Na verdade, me incomoda também o fato de
não mais roncar, coisa que se acontecesse iria colocar este campo santo em
polvorosa e provocar, após o primeiro espanto, reportagens internacionais e
pesquisas metacientíficas tão intensas que se haveriam de propagar desde o
Titicaca até o Katmandu.
No entanto, apesar da vizinhança
silenciosa e insípida, o que eu vou gostar de fato é da esperada escuridão e da
ansiada tranquilidade dentro do meu silêncio, nada de portas batendo nem de
grilos cricrilando, nada de chuva tamborilando sobre a terra semi-revolta nem o
prolongado pio da coruja, nada poderá incomodar o meu sono profundo aqui nesta
caixa almofadada de primeira categoria qual um leito acetinado de um grande
hotel cinco estrelas, fruto da contribuição de amigos dada e exiguidade de
fundos do meu bolso sem fundo por ocasião do passamento – no máximo daria para
eu me acomodar em um caixote de bacalhau fosse a escolha feita de moto próprio.
-0-0-0-
Sinto-me leve como nunca me senti e
respiro o ar da tranquilidade, muito embora repouse esta carcaça nauseabunda
num buraco sem conforto, minha atual propriedade, assim como foram minha
propriedade todas as cadeiras nas quais eu sentei – enquanto sentado – todos os
livros que eu li mesmo sendo emprestados e todos os cinemas e teatros que eu
frequentei, pois enquanto eu lá estava aquilo era realmente meu, assim como
sempre foi meu todo este mundo sem o qual ou com o qual eu não faço
absolutamente nada, por uma questão de coerência.

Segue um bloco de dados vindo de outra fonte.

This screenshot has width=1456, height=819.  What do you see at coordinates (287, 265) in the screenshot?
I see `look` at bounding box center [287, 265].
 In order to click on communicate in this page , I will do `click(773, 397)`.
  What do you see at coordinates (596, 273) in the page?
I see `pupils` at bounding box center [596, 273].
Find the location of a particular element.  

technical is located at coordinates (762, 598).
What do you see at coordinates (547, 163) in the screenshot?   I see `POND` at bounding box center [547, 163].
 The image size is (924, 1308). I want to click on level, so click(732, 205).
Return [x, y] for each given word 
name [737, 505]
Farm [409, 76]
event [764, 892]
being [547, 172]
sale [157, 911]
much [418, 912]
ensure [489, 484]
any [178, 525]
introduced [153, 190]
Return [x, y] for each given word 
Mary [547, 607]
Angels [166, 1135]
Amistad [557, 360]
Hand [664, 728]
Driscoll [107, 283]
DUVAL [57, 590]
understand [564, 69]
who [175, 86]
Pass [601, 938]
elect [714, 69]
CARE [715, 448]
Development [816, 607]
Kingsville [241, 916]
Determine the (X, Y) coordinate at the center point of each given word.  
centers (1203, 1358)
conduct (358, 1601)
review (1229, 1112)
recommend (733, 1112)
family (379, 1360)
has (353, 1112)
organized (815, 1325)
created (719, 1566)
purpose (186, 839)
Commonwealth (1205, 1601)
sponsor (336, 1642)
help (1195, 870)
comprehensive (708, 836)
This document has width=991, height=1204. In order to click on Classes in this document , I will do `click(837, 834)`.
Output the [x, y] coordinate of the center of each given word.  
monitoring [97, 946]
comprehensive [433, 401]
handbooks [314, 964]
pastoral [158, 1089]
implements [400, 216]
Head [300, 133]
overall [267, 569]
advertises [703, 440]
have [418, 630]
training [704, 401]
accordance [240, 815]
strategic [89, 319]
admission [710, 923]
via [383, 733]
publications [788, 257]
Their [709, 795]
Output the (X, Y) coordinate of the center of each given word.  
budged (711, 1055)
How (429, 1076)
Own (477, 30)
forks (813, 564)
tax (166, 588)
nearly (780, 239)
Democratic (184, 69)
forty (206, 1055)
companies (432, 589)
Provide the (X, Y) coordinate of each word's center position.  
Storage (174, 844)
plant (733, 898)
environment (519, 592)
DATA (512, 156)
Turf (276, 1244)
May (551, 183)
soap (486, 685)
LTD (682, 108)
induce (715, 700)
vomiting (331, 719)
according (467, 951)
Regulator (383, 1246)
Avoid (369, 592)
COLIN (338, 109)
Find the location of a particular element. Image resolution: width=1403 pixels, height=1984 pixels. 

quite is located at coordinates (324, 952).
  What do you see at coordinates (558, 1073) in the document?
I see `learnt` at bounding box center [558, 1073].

Recordo novamente a minha última
solenidade, iguais a tantas em que já estive presente e a tantas que deverei
por força assistir por conta de habitar no natural cenário e entendo que de
nada vale participar de esquemas para amealhar fortunas, nem a posse do ouro e da
prata, nem espionar a vida alheia e comentar seus desvarios, pois a verdade
absoluta se resume a uma chama que se apaga e a uma luz que se acende, dessas
que ninguém vê mas que norteia os nossos passos como se fosse um farol.
Penso ver um anjo, mas é só um pombo,
penso ver um gato, mas é uma ratazana de cemitério.
O primeiro intruso se aproxima na manhã
enevoada, cruza o portão em direção ao lado de dentro e eu então me recolho
para dentro do meu eu conhecido.
Requiescant
in pace.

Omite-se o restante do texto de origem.